### [THE TASK]
Pull every line holding the word "help" from the data below and copy it.

### [TASK INPUT]
Start of Block

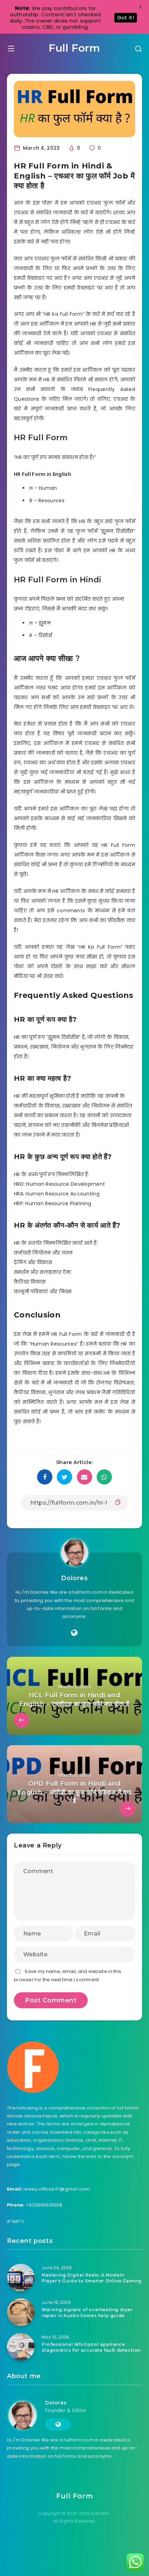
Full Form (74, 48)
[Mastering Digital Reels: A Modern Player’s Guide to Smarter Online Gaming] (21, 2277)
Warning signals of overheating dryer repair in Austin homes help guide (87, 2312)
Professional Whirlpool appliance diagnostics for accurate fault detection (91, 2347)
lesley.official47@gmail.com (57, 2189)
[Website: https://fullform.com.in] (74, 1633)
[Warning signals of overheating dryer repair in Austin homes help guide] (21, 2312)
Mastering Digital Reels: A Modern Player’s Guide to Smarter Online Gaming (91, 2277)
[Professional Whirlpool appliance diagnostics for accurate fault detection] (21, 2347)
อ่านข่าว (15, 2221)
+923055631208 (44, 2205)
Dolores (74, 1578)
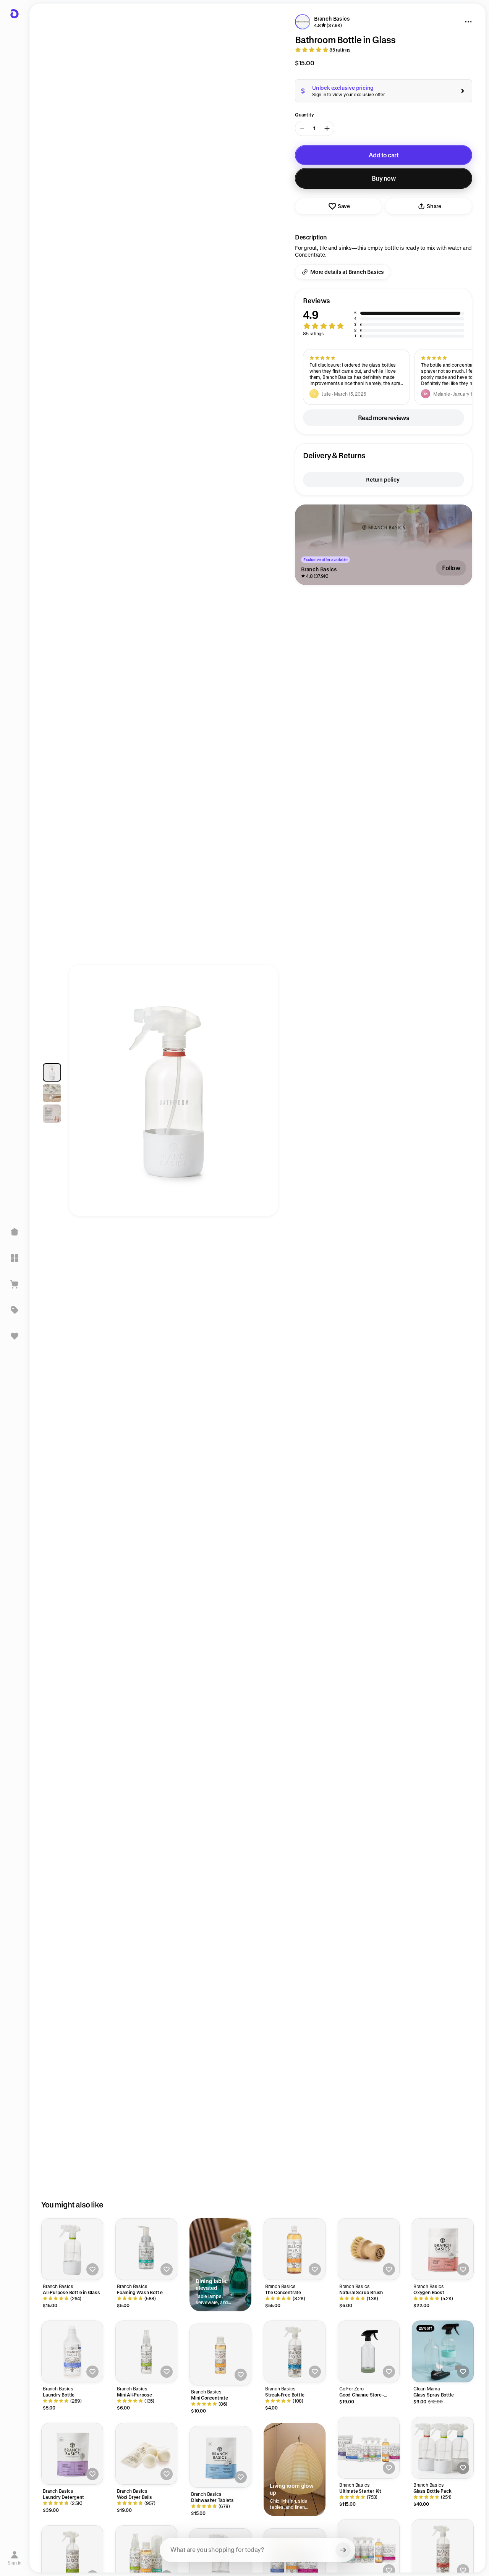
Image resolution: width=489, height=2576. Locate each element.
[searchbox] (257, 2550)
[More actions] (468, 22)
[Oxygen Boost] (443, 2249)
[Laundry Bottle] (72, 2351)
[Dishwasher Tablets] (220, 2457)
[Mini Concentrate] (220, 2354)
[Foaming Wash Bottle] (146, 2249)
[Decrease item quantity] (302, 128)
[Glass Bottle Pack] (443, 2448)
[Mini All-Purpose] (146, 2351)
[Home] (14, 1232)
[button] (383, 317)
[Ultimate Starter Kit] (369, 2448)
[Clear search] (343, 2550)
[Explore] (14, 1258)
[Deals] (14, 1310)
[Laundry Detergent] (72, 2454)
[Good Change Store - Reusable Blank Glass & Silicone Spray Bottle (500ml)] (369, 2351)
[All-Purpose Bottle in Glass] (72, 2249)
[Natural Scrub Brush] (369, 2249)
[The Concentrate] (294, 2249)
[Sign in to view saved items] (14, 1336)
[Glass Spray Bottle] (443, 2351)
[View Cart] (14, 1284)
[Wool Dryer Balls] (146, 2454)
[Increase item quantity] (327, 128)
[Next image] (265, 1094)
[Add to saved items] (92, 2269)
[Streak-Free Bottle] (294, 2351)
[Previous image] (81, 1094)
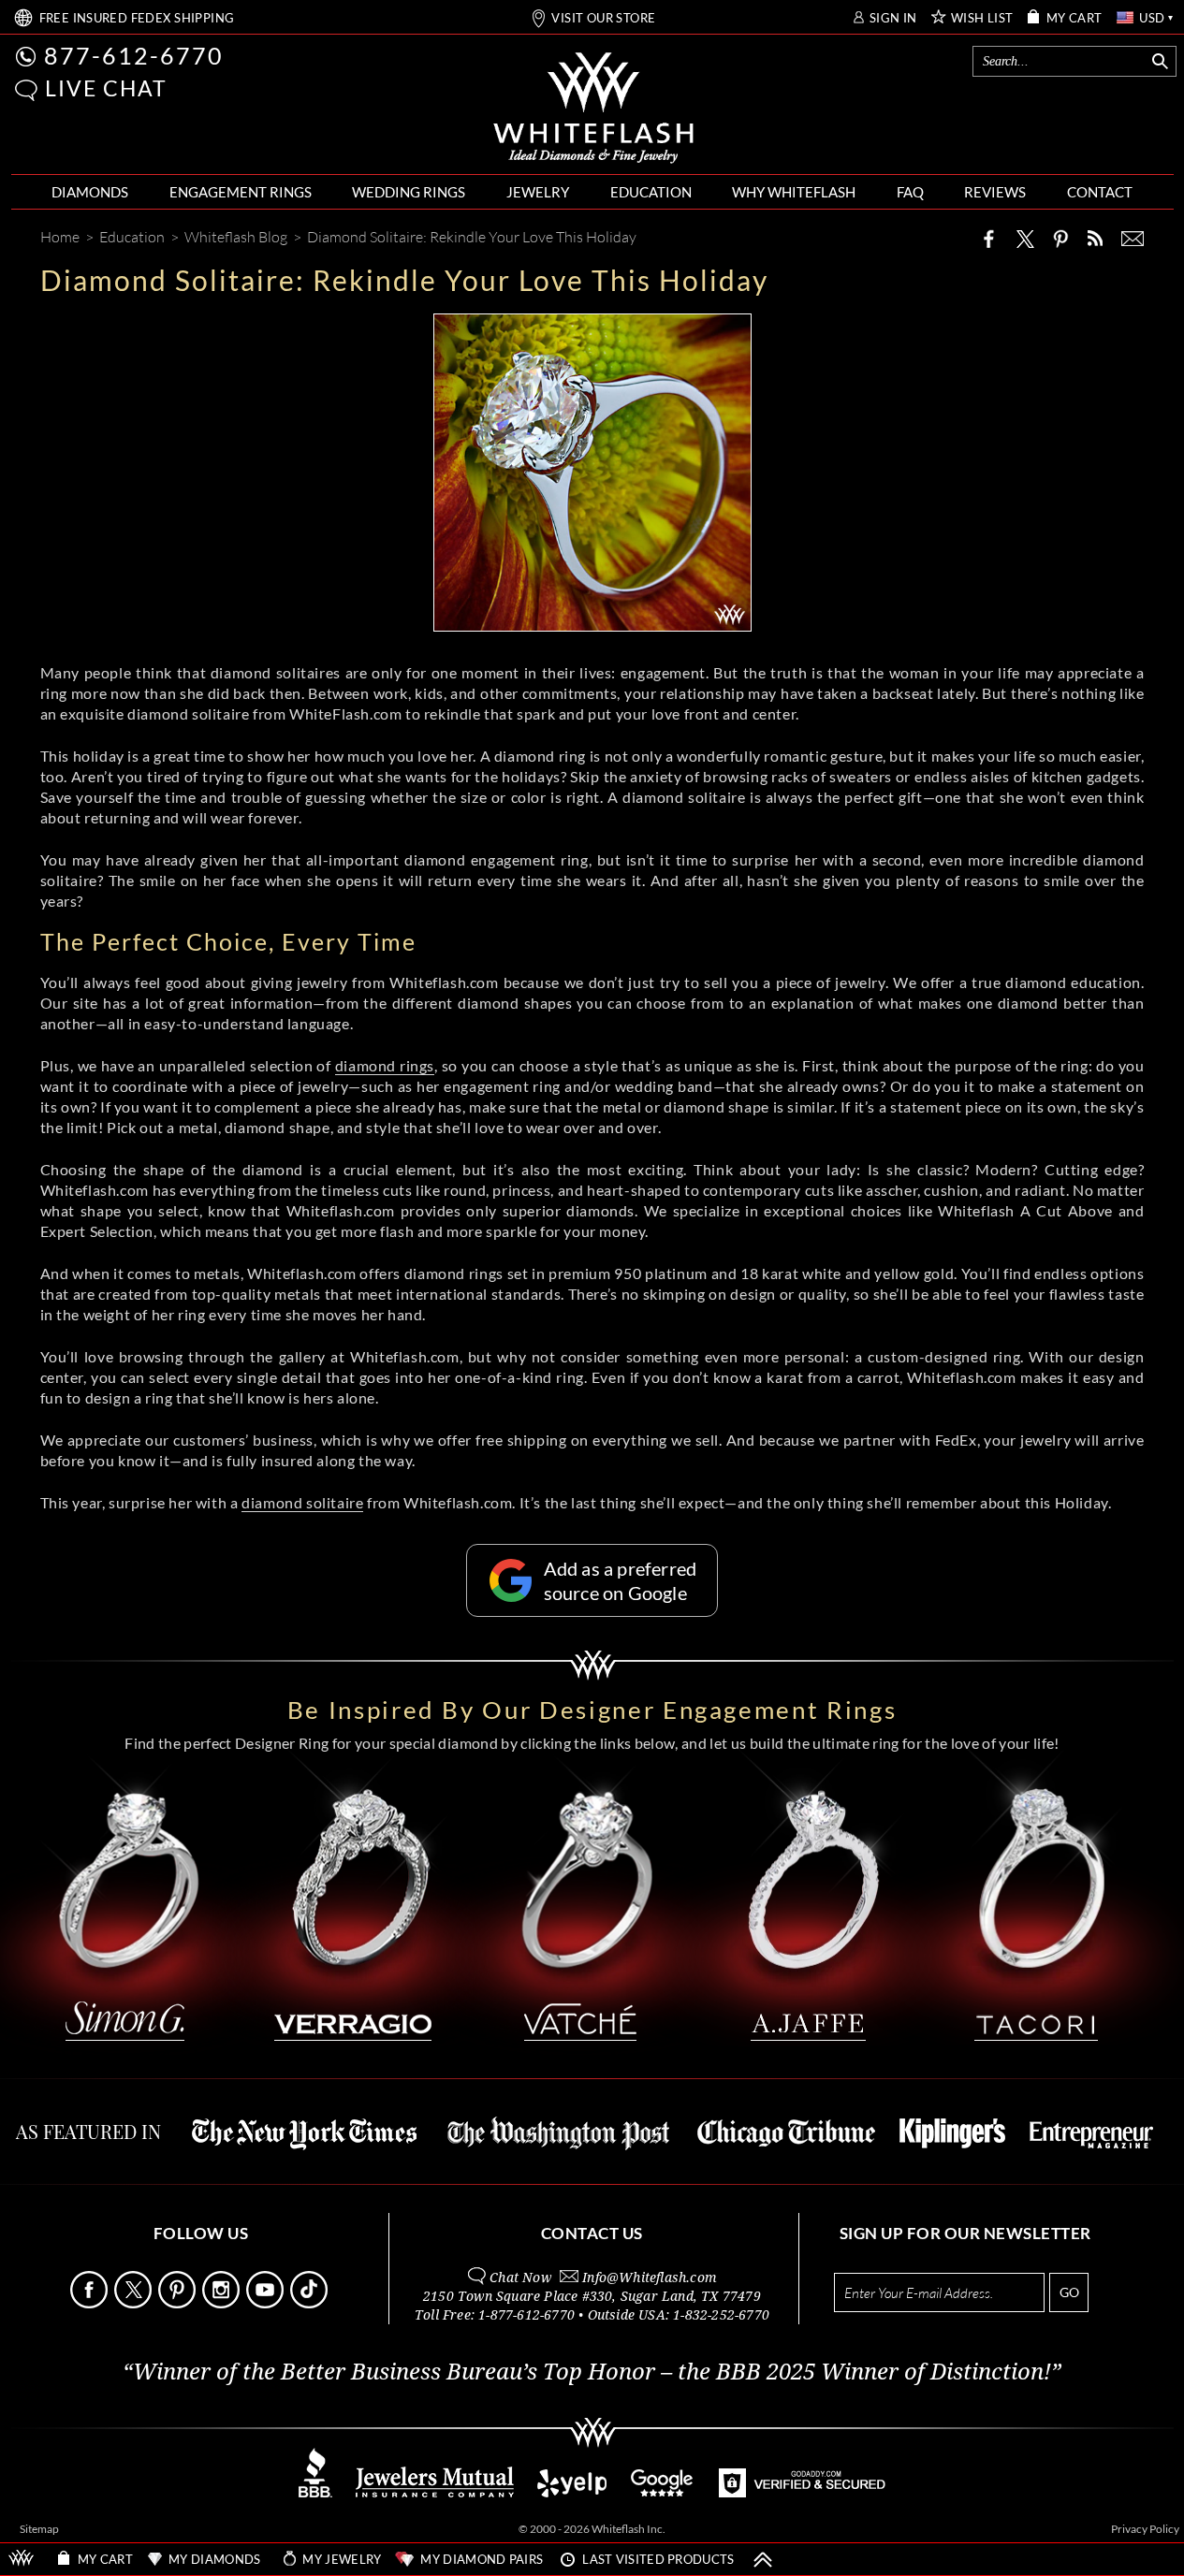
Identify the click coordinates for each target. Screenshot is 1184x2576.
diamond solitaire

End of Block
Start of Block

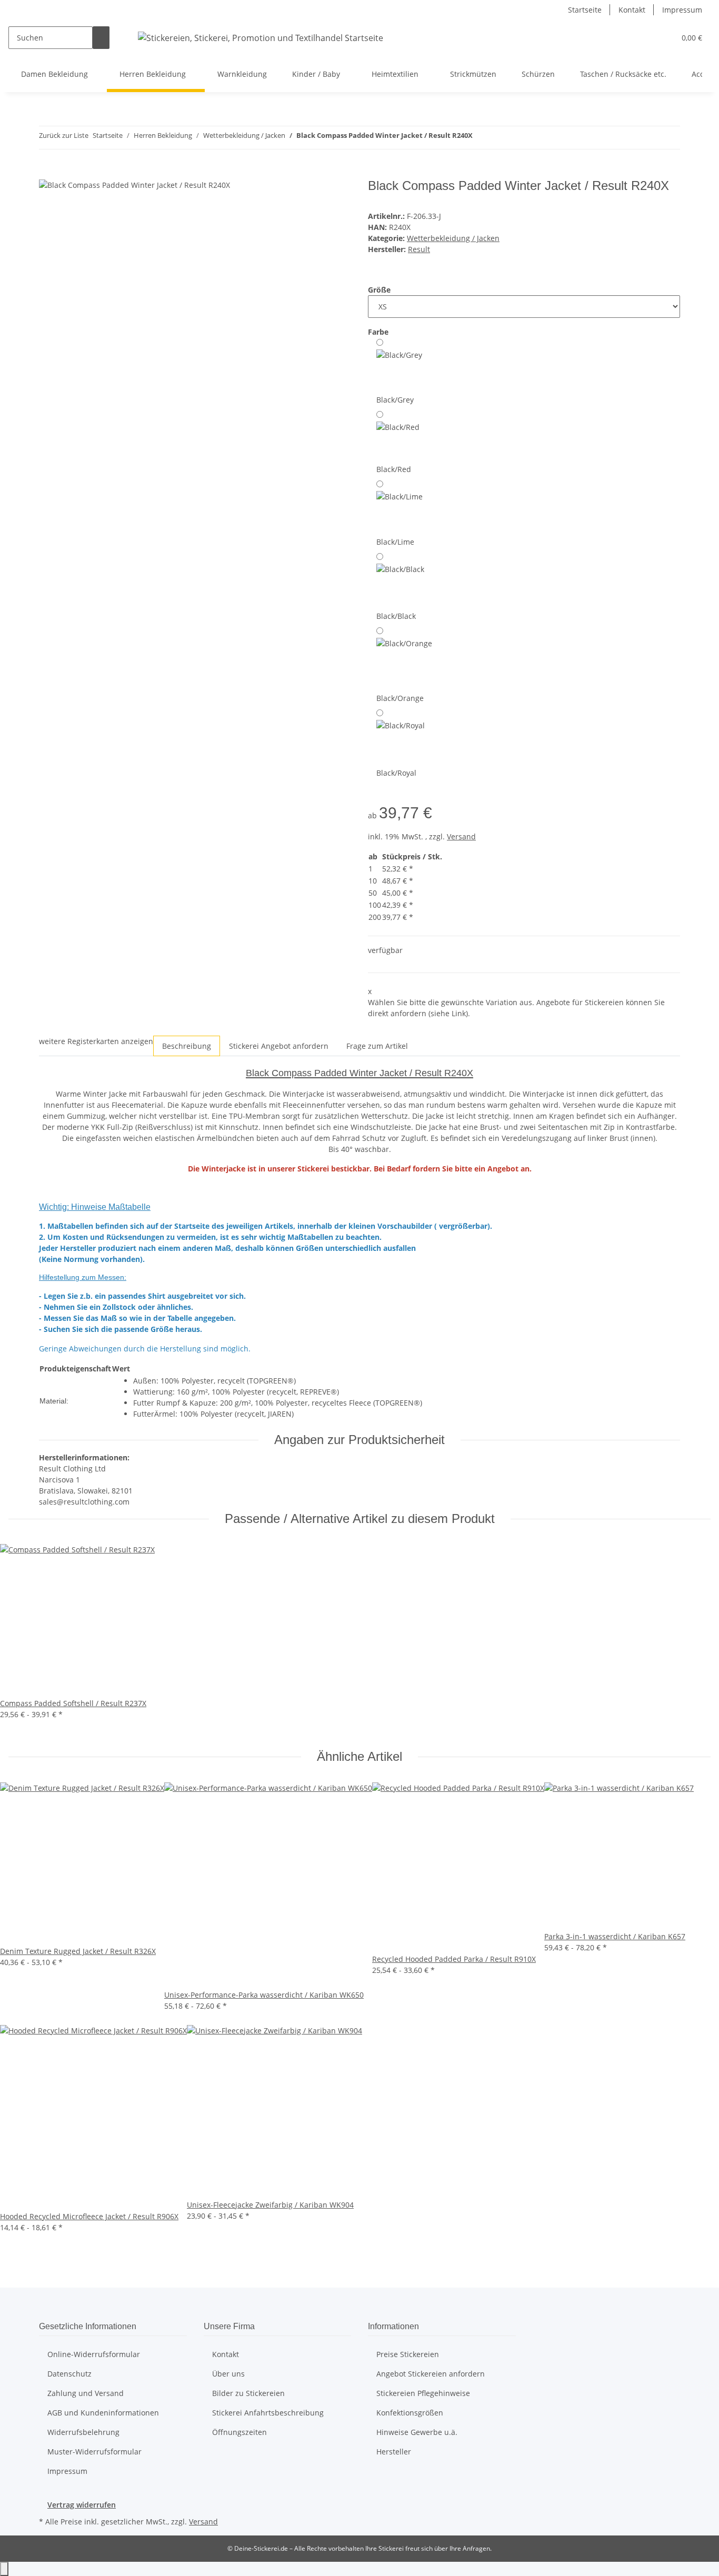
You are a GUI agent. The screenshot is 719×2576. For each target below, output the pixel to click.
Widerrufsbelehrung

End of Block
Start of Block

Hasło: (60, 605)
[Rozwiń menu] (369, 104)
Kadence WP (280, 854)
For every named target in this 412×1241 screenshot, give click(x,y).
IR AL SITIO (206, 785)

End of Block

### [TASK RESULT]
Warning signals of overheating dryer repair in Austin homes help guide (87, 2312)
[Warning signals of overheating dryer repair in Austin homes help guide] (21, 2312)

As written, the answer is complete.